July 9, 2021

The Magic of Alsace’s Grand Crus

The Magic of Alsace’s Grand Crus

When it comes to French wines, the term Grand Cru has a magical connotation. But just how magical the name of a particular Grand Cru vineyard and the wines named after it really are depends enormously on the region. Both in terms of reputation and to your pocketbook, it makes a huge difference if a Grand Cru white wine is from Burgundy or Alsace. Let me give a few concrete examples.

The world’s most expensive dry white wine is the Montrachet Grand Cru from Domaine Leflaive in Burgundy, which Wine Searcher prices at $12,750 for the 2015 vintage (the latest available) and $19,590 for the 2014. In contrast, even the most expensive Grand Cru wines from Alsace are those from the Rangen Grand Cru site in the commune of Thann, produced by Domaine Zind Humbrecht, and they lie at just under $100 for the 2019 vintage. That’s a more than a hundred-fold price difference!

The question is whether that price difference is reflected in the wine quality, and for us the answer is … not necessarily. Sure, the best Grand Cru dry whites from Burgundy are amazing wines, and for sommeliers and collectors around Planet Wine they remain the benchmark for the chardonnay grape. The Montrachet Grand Cru is an example of how enormous global demand for a very limited production combined with high quality results in stratospheric prices for certain Burgundian Grand Cru wines.

For Alsace, demand is almost never as great, but what about quality? Recently, we tasted the 2018 and 2019 vintages of the Rangen Grand Cru wines from Zind Humbrecht (each year they make a trio of Grand Cru whites from the Rangen: a riesling, a pinot gris and a gewurztraminer) and rated them every bit as highly as the best Grand Cru whites of Burgundy. This situation creates a golden opportunity for savvy consumers, and our Top 10 is designed to help you make the most of it.

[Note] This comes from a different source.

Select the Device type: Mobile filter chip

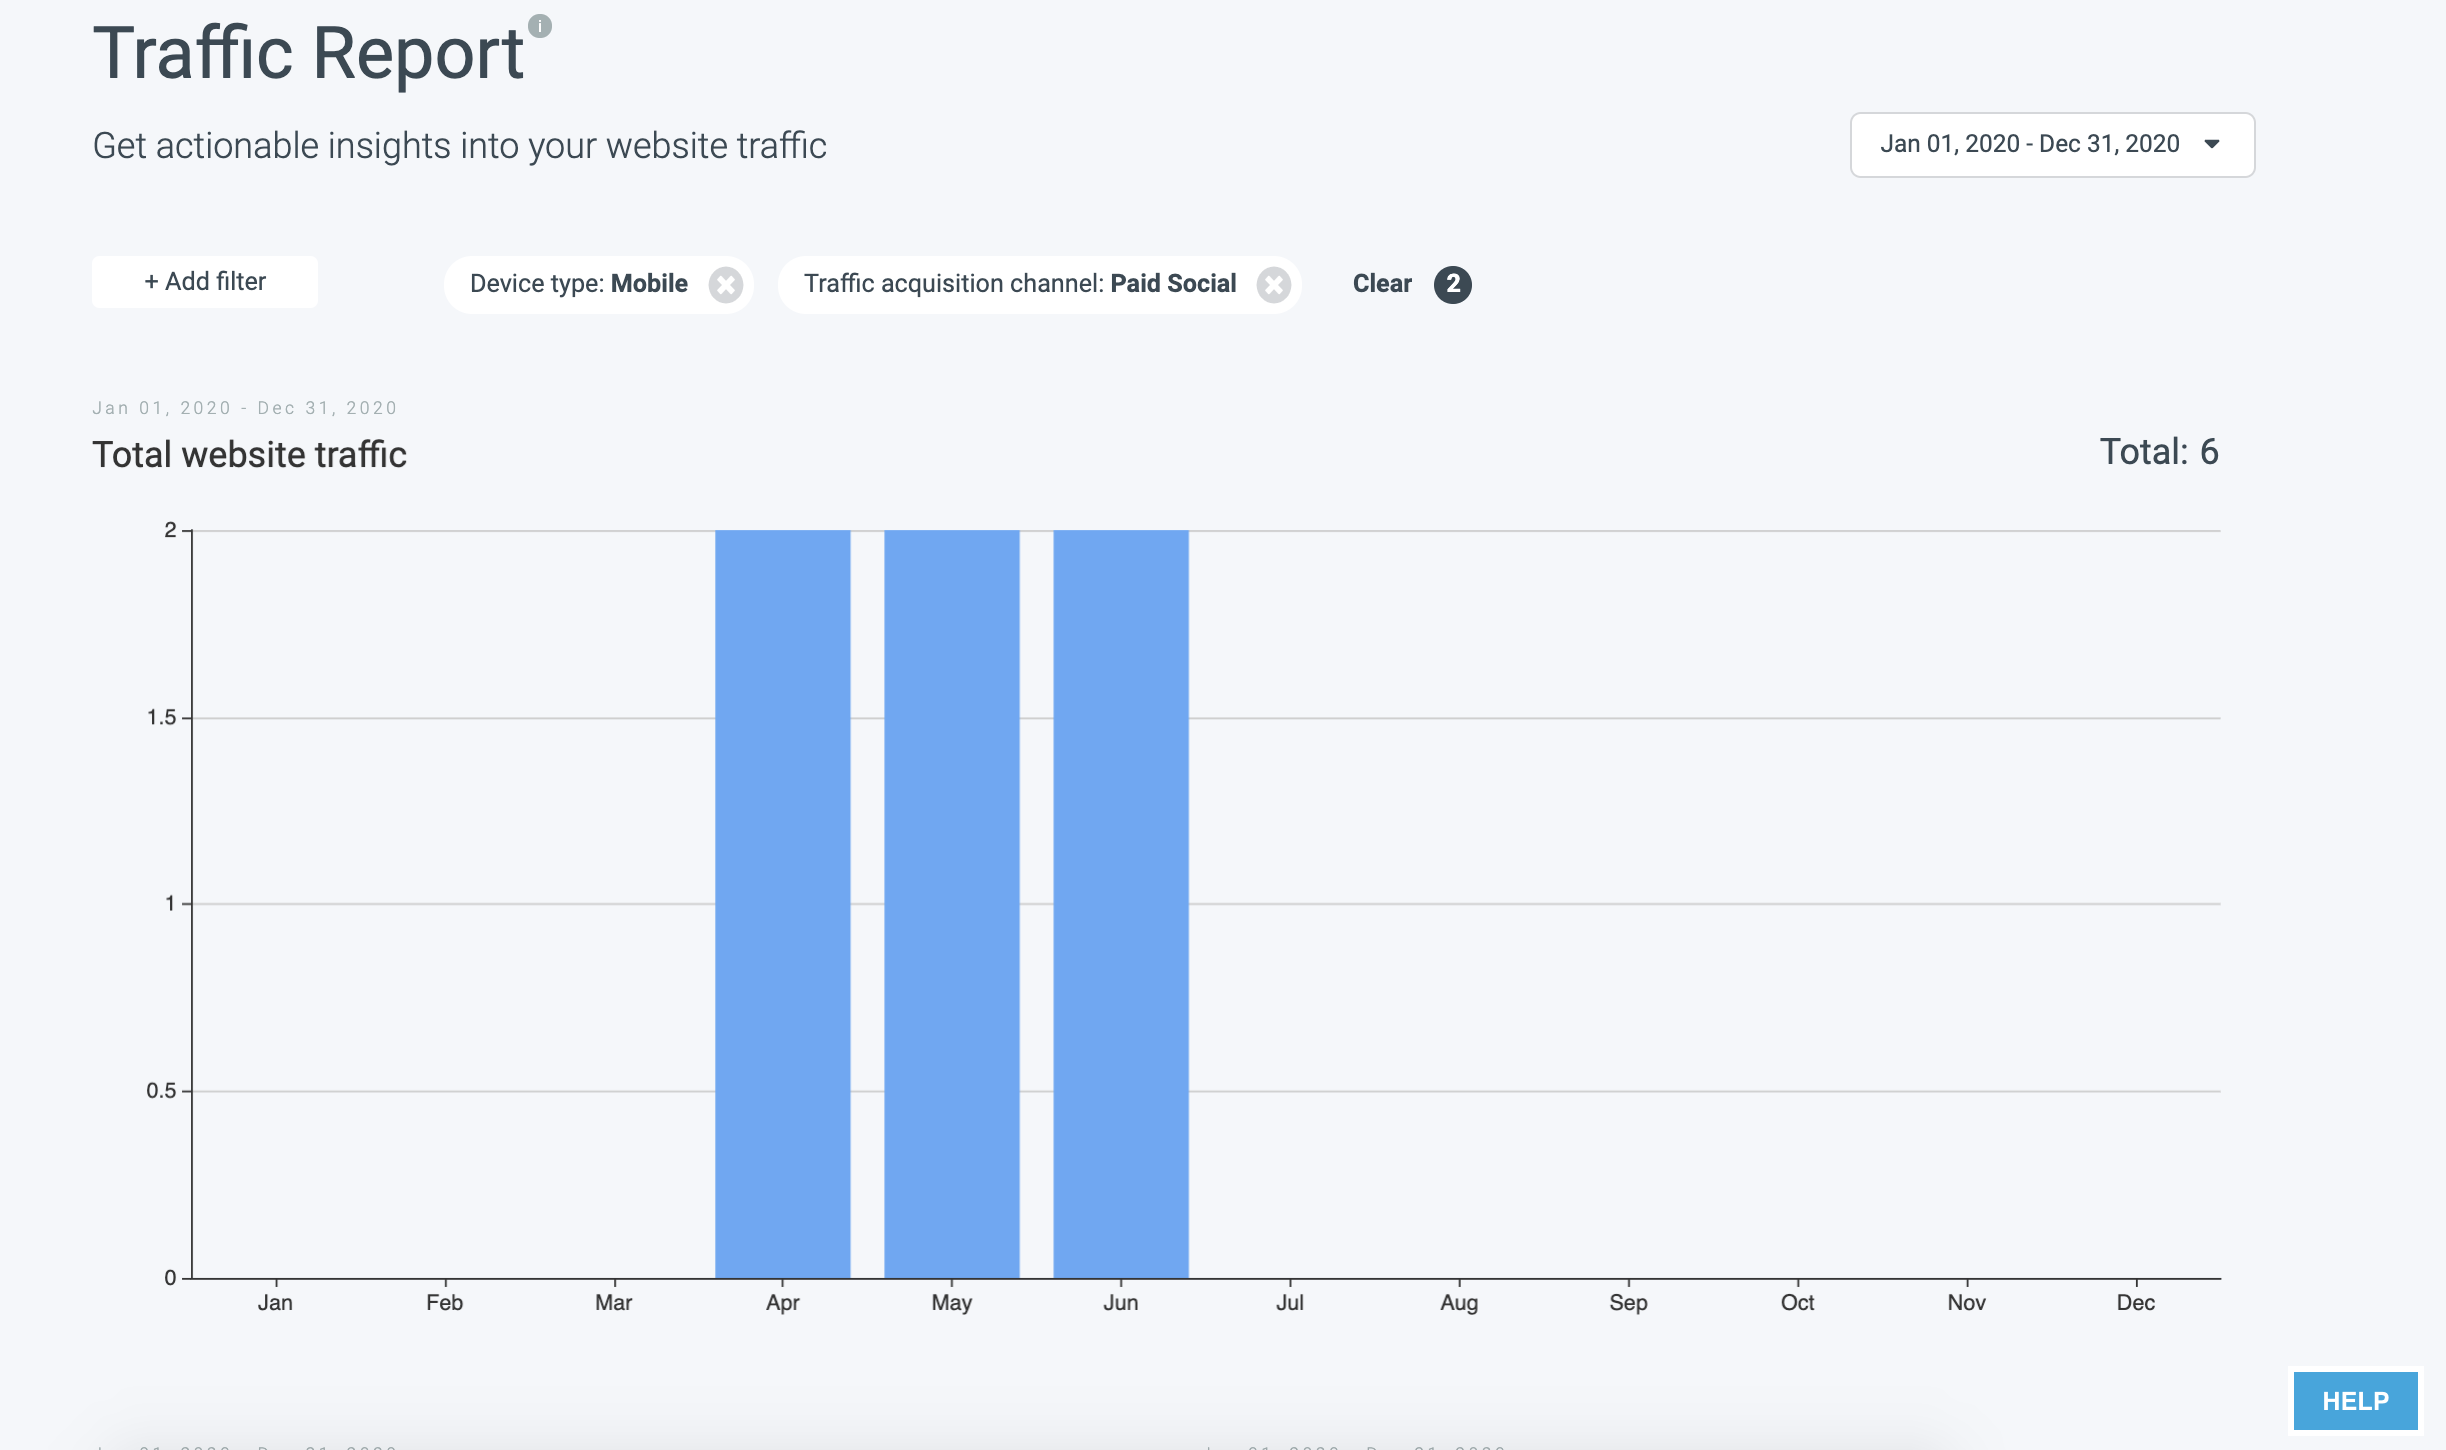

There’s another important reason to take these wines very seriously. Many consumers wonder what the “mineral character” that sommeliers and wine critics often talk about actually tastes like. Alsace Grand Cru are an ideal way to find out.

97 pts: Mélanie Pfister 2018 Riesling Grand Cru Engelberg

Melanie Pfister is one of the most talented young winemakers in Alsace and since she took over the cellar from her father, Andre, in 2006 she has steadily improved the quality of the estate’s wines. This is the best wine she has ever made, and it has a stunning freshness and finesse for this extremely warm vintage. It comes from one of the most northerly Grand Cru in Alsace, the 14.8-hectare Engelberg of Dahlenheim, which lies just a short drive west of the city of Strasbourg. It’s clay-limestone soil type is quite common for the region, but the Engelberg enjoys an ideal combination of generous sunshine and cooling wind for the new climatic situation. Watch this space!